It's fair to say that the NES Mini and SNES Mini have been very successful ventures for Nintendo, selling millions of units and creating a new awareness of the company's glorious past.
However, when the NES Mini was announced it felt very much like Nintendo was playing catch-up; we'd already seen officially-licensed products which replicate the performance of the SNES' main rival, the Mega Drive / Genesis. Produced by AtGames, this range of plug-and-play devices has been available for years - although the quality of the emulation and overall production values are noticeably lacking in comparison, and early indications would suggest that the 2017 model of the machine - which boasts HDMI output, finally - will do little to buck this trend.
Speaking at the 3rd Game Business Archive conference in Japan, Treasure co-founder Masato Maegawa expressed his desire to see a proper attempt to make a "Mega Drive Mini"; a machine produced under close observation by Sega itself that matches the quality seen in Nintendo's offerings. We can assume Maegawa means the same slick UI style, save states and better components and emulation all-round.

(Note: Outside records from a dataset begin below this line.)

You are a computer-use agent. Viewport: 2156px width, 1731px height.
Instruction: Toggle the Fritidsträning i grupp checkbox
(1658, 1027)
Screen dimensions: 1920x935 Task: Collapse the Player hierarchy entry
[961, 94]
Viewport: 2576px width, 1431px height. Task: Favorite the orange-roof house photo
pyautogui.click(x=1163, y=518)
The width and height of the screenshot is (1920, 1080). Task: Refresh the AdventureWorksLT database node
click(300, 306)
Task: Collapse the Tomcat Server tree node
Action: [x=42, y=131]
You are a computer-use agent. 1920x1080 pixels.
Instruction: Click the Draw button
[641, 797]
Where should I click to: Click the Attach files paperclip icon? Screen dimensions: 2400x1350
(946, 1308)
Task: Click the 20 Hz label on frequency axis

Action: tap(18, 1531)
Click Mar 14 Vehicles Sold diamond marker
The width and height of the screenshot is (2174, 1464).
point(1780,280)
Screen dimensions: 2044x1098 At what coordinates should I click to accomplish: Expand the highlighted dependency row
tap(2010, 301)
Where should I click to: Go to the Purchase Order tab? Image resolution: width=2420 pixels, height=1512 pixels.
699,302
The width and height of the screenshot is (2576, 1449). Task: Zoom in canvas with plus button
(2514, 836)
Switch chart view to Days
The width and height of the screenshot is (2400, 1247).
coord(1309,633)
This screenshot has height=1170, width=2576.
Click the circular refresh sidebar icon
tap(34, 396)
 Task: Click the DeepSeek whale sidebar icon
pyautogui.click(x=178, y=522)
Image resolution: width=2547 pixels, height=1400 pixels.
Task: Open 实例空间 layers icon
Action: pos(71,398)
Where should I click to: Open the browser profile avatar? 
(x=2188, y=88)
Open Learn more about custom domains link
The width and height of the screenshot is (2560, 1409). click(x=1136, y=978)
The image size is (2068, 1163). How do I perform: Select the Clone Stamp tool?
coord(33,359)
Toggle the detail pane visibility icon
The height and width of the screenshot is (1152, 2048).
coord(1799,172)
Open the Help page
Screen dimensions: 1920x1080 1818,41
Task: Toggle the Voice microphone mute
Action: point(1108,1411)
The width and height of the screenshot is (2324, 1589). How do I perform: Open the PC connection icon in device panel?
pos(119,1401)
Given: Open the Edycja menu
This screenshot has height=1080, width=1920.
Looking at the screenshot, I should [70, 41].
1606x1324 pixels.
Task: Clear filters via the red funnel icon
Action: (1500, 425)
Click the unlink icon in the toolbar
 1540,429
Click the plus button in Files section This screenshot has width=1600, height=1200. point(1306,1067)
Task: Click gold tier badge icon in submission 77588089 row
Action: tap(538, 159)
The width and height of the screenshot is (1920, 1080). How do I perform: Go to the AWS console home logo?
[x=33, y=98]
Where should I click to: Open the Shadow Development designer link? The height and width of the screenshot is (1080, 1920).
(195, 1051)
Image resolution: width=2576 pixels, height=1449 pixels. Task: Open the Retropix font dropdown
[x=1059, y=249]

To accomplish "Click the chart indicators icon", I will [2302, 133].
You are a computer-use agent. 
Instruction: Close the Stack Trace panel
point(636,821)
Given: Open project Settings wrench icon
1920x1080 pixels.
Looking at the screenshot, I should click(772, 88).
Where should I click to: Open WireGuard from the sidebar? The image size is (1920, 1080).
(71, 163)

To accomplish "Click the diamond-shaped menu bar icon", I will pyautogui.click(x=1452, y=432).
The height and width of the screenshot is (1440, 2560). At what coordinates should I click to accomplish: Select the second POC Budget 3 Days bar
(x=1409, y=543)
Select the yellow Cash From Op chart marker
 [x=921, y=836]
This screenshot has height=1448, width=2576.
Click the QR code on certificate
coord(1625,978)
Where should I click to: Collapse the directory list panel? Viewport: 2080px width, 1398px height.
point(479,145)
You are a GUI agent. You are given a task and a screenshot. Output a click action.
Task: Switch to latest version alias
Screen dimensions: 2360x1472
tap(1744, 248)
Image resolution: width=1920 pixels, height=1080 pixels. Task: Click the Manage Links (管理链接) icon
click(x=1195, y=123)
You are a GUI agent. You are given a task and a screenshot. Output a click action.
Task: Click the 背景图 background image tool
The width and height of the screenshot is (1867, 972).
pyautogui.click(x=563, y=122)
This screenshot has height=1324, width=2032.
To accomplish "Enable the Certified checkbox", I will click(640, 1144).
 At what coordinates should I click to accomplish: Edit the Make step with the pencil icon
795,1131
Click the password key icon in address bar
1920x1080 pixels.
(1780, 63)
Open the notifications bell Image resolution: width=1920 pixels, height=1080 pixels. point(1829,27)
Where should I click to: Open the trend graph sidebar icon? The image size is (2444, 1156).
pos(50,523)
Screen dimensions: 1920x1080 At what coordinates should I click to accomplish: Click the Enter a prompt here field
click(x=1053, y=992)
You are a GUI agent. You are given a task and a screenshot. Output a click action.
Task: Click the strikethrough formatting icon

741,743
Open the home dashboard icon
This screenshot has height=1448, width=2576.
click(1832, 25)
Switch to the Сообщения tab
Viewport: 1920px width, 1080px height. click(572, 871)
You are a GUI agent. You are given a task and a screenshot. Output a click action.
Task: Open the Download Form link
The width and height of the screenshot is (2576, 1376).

As well as expressing his need for this new hardware, Maegawa revealed a few pieces of information regarding Treasure, the famed developer behind hits such as Gunstar Heroes, Radiant Silvergun, Mischief Makers and many other classics. Gunstar Heroes, he explained, shipped around 70,000 copies in Japan and 200,000 copies abroad. The first shipment in Japan was just 10,000 units, and it took a while for Sega to meet demand for the game.
Indeed, Maegawa is quite critical of Sega, the company Treasure has perhaps worked most closely with over its lifespan. He says communication with Sega was poor; for example, his studio received no support during the development of Yu Yu Hakusho: Makyo Toitsusen - a fighting game based on the famous anime which is regarded as one of the studio's most technically impressive Mega Drive efforts. He finally added that throughout its life, Treasure has always created games with an eye on overseas markets.